Some of the research described sounded pretty impressive to me: "Tissue engineering to reverse the damage of heart disease", for example, or the "biocomplexity of infectious diseases such as cholera". Sounds like some people are hard at work making the human condition more bearable.

Some projects, however, left me slightly uneasy. There was a group of historians who spent a year together with the purpose of exploring "the promise and perils of biography as a mode for understanding the past". I'm an historian, and can see why biography could or could not be useful: If done well, it is; if not, then not.

One guest lecturer "made the case for a major shift in international resource allocation toward spending on development, education and health care. 29,000 children die daily from preventable causes; how many jumbo jets would terrorists have to crash in a day to kill that many people?" At the annual gender conference, subjects such as history, politics and ecology were explored through the prism of food. At one event, a group "attempted to use insights from Native [American] history to reconceptualize the existing framework for approaching history".

If there were seminars on, say, the French Revolution, or the Greek and Roman classics, or theology, or Shakespeare, I missed the mention of them.

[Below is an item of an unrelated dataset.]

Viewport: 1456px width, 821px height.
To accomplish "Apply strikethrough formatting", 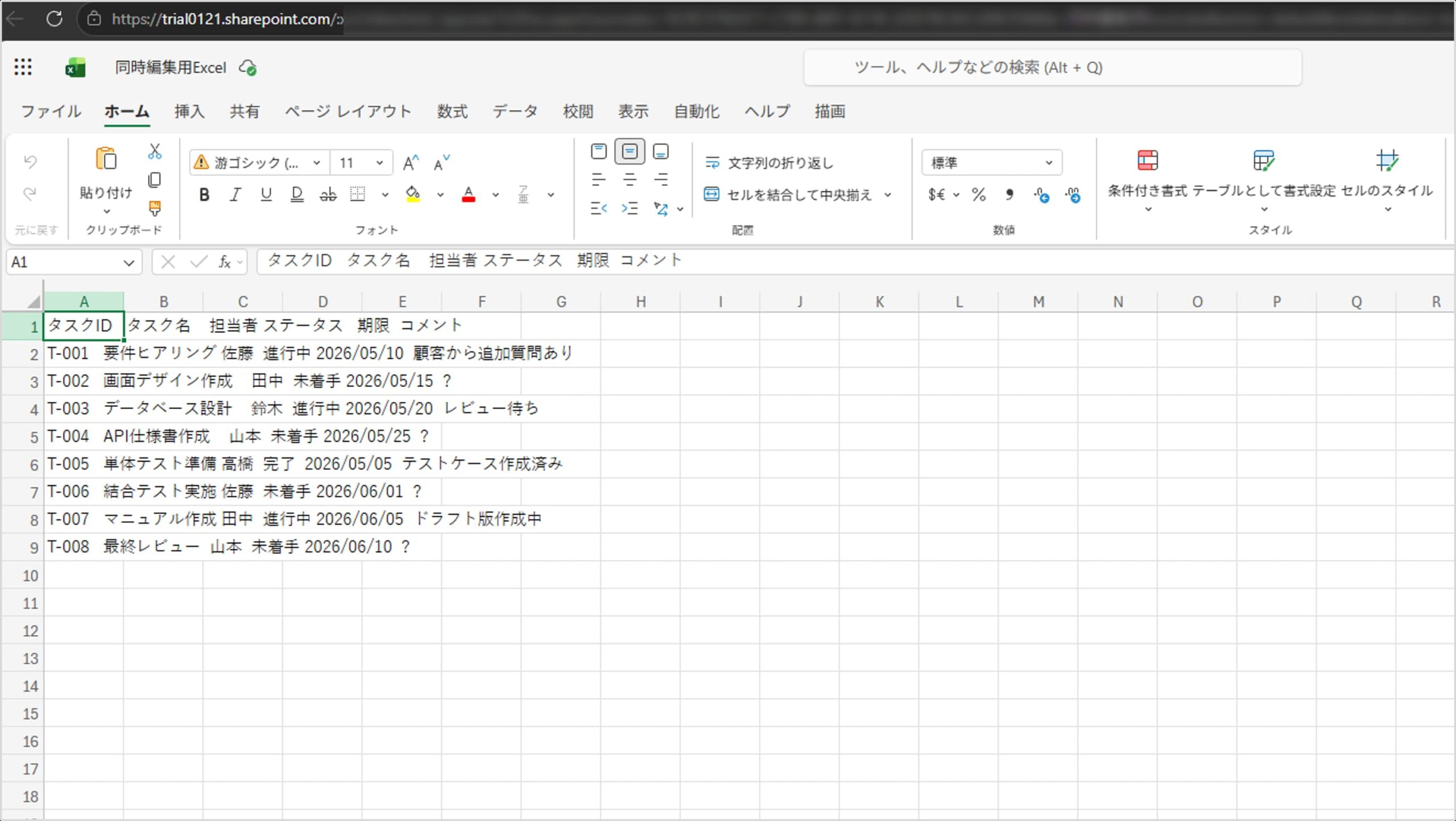I will (328, 195).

In the meantime, you might want to visit Michael Totten's website. Michael is currently reporting from Fallujah, but on his way there he read us sections of Staff Sergeant David Bellavia, House to House, about the fighting in Fallujah a couple of years ago. Michael is a centrist, and voted Democratic last year. Still, if you can find any overlap between the things he's thinking about, and the things the folks at Radcliffe are thinking about, feel free to tell me what it is.

1 comment:

Lydia McGrew said...

See, I told you postmodernism is bad. The junk of the academic profession, that's what you're seeing there!